The Heron and the Pond
A good Koan, as in the collection of gnomic phrases popularized by Zen, is an inexhaustible fountain of symbolic resonances. The mind can ponder, play, ruminate and allow unexpected meanings to emerge. Not all koans are passed down by tradition; sometimes the world can throw a live one at you, like lobbing a friendly grenade....
There we were meditating in the hut in the garden. Just nearing the end of session and deep in silence, came a strange noise and splash from outside.
What’s that? The mind processes briefly: ‘Ah, the plastic guard heron has tipped over into the pond.’ Why? Nothing is near, nothing touched it. There is no wind.
And so a koan is presented: The heron has fallen into the pond. A koan for both of us, no doubt.
It keeps returning to my mind, this heron, and the pond, and the falling. A living bird will stand, its long legs motionless, its eye bright and ready to pounce, poised in stillness and waiting for as long as it takes, so perfectly adapted to function. But living herons don’t fall into ponds! Should a heron fall momentarily asleep and land in water, what a shock it would be-- great flapping, flying drops and the bird taking off, orienting itself into a glide, and then back presently to the water’s edge by some pond, some stream, somewhere.
But this shock is a gift, an interruption in the smooth expectations of function. Near the end of a quest, an external shock may re-orient the system. It is an interval, a gap where the new may enter, and in any creative process such interruptions can be embraced or even cultivated. We may find ourselves after a lifetime of meditative practice with our heron well set up, the pond smooth and reflecting the moon as it is supposed to do, but something missing. Where am I? What is missing?
At any point herons might fall. Falling is the beautiful principle of Randomicity which keeps Mind from setting into an order which imprisons, dictates and compels, or Being from spreading into somnolence. Mind, Being and Randomicity are three foundations of human existence, cycling through the living process unstoppably. However, we make choices. Therefore, we may find it convenient or self-empowering to build an edifice, establish a pattern or ideology with which to identify and make it into our life purpose. Alternatively, through permissiveness, laziness or even kindness we might neglect the rational constraints of order and investigation in favour of intensification and powerful natural urges. Even randomicity has its groupies, people intoxicated by change and chaos in pursuit of the unexpected.

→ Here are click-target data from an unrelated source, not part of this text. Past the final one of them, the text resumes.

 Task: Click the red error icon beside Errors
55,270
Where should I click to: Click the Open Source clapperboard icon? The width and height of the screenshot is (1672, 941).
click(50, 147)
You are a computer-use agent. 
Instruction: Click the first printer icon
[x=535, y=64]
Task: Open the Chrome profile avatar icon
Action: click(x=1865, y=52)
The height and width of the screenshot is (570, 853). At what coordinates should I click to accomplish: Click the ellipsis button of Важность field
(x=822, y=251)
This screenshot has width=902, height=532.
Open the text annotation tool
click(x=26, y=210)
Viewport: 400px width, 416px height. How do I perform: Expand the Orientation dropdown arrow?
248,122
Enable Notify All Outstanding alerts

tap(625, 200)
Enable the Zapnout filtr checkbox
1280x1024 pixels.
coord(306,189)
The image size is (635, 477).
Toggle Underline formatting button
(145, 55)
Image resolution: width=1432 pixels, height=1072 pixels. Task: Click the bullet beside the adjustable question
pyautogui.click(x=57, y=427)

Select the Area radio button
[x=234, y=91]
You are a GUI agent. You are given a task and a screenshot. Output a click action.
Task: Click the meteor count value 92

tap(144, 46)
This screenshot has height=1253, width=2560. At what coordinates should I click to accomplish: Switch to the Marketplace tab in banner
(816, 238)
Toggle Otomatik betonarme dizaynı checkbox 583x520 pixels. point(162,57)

However, when mind and being are balanced, poised like a heron by the pond, the random may enter of its own accord. A wind from nowhere disturbs the order or vibrates through being. Recognized and accepted, it speaks of a greater Order and greater Being, within which all our activities subsist like grains on the seashore, and with which they are irrevocably infused.
This is what has been missing. I pay lip-service, I set up my stall, I send out my longing into the empyrean and hope it will return to me in a form I recognize and can claim as result. But it comes back through a gap in my awareness, a vacuity in this frame so carefully cultivated. It strikes me in the night, when the ‘grinders have ceased’ or taps me on the cheek like a wisp of thistledown when I am looking the other way.
“ O my dove, that art in the clefts of the rock, in the secret places of the stairs, let me see thy countenance, let me hear thy voice; for sweet is thy voice, and thy countenance is comely”. (Song of Solomon)
This is the true creative random, the dimension we cannot control with mind or being, however assiduously we have worked, and in working may have forgotten to serve. When the heron has fallen into the pond it is for me, for each of us, to ponder and unlock the riddle in our own life where we have lost sight of something.
Like a koan, the words return and echo in the empty chamber which I have vacated.
But I am not far: I am in the clefts of the rock; I am standing by the pond; it is my pure delight to tip that benighted heron into the water.